- _Aim of the exercise_
Would you please return the lines of the material that contain the word "will"?

- _Input for this task_
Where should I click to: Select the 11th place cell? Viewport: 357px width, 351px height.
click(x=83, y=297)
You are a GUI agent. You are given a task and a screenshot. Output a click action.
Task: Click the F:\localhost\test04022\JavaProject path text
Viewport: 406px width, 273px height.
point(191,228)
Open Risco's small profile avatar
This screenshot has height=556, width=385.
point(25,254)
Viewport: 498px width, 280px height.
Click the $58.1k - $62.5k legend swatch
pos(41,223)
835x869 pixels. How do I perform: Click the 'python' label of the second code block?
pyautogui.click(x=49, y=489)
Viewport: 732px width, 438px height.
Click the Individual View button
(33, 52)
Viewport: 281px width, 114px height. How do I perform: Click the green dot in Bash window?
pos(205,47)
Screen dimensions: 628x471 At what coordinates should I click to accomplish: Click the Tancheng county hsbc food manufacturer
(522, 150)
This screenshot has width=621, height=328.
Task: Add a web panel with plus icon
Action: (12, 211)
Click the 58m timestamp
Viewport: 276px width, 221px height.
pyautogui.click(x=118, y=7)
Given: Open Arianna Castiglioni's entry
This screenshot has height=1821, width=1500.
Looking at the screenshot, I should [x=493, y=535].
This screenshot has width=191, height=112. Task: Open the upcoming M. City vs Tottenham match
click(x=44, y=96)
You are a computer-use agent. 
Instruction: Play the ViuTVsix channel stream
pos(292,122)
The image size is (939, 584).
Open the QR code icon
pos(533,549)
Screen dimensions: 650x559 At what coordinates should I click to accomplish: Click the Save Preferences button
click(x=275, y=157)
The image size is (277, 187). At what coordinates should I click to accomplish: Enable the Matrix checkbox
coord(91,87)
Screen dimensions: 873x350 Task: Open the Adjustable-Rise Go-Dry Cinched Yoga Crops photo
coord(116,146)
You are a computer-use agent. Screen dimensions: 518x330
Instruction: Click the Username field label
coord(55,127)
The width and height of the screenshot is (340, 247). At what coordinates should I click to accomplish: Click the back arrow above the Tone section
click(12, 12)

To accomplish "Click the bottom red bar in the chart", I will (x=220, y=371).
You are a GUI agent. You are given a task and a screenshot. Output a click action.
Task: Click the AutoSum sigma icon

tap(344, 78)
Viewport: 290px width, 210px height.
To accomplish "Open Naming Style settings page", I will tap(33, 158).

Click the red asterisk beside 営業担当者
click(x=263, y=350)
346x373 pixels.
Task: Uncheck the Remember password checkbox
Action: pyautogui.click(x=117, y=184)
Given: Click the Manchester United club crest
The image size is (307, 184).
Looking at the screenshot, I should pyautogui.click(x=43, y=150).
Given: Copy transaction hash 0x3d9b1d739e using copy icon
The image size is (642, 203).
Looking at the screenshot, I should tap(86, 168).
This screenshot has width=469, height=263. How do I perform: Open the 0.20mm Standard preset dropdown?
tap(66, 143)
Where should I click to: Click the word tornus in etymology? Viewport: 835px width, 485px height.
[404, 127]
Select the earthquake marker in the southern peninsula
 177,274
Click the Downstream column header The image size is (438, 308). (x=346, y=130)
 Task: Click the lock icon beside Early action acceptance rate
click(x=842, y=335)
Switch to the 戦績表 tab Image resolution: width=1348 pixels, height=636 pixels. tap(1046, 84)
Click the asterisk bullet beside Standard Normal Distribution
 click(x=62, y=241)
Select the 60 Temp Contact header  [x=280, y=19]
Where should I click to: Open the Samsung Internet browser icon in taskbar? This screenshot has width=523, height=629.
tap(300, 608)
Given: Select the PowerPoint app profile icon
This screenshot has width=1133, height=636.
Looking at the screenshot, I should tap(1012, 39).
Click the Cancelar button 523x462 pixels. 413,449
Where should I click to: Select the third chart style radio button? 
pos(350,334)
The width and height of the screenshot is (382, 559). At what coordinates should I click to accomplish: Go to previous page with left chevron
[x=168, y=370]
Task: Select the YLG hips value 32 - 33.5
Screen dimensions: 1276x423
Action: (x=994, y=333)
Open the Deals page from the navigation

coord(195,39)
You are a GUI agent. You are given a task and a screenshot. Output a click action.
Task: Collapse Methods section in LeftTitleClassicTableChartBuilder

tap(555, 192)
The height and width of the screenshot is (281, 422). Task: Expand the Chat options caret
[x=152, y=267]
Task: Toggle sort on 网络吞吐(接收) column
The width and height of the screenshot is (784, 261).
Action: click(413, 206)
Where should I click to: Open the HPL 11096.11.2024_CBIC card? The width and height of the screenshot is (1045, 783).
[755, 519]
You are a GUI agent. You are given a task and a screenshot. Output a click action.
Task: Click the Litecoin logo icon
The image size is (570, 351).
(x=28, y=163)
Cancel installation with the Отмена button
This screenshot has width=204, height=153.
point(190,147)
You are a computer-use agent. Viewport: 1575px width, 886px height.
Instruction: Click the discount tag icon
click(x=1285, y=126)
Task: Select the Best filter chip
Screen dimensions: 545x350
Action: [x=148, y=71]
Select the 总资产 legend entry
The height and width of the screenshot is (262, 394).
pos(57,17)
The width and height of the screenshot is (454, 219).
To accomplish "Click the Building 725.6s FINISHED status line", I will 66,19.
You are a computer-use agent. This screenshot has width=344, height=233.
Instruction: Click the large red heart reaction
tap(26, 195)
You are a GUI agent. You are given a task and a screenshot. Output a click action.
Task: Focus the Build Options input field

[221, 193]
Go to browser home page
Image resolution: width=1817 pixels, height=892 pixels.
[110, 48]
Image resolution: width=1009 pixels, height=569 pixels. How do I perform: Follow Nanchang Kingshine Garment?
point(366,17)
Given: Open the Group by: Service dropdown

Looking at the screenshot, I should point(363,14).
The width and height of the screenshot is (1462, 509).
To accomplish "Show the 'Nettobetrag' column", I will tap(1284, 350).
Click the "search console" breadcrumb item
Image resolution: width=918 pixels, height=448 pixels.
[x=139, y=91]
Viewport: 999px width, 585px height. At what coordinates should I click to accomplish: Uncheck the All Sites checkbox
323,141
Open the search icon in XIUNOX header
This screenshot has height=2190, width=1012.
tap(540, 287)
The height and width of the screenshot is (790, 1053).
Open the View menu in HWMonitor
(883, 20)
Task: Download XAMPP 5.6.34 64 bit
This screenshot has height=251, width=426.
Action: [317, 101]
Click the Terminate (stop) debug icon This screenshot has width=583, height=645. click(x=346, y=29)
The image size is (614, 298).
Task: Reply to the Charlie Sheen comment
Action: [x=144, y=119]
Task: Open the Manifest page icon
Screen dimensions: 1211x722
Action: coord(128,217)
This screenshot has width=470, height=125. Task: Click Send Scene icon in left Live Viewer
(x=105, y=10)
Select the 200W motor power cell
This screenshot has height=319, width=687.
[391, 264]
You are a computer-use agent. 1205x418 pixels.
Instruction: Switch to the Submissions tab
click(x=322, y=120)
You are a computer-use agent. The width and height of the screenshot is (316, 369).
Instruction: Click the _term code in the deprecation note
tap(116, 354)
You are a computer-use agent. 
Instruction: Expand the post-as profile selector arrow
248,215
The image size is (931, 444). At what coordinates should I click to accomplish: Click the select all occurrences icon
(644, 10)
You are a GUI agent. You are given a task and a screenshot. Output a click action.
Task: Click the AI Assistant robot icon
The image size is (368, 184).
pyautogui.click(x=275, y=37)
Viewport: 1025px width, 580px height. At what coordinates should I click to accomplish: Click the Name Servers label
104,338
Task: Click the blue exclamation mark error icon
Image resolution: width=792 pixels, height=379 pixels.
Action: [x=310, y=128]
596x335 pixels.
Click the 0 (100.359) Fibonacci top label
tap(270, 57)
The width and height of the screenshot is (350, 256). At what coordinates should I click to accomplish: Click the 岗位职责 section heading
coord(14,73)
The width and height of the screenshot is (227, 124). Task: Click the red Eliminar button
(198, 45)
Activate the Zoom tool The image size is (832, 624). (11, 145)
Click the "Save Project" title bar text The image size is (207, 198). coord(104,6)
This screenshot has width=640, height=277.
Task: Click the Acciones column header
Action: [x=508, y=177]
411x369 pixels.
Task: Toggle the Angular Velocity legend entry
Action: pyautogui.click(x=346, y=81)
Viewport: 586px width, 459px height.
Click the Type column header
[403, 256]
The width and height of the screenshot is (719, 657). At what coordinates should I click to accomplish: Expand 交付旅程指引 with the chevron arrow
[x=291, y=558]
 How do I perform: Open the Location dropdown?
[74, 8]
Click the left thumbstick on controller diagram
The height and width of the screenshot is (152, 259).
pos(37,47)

- _Completed task_
To accomplish "Click the bottom red bar in the chart", I will (x=220, y=371).
To accomplish "Open Naming Style settings page", I will tap(33, 158).
To accomplish "Click the Building 725.6s FINISHED status line", I will 66,19.
To accomplish "Show the 'Nettobetrag' column", I will tap(1284, 350).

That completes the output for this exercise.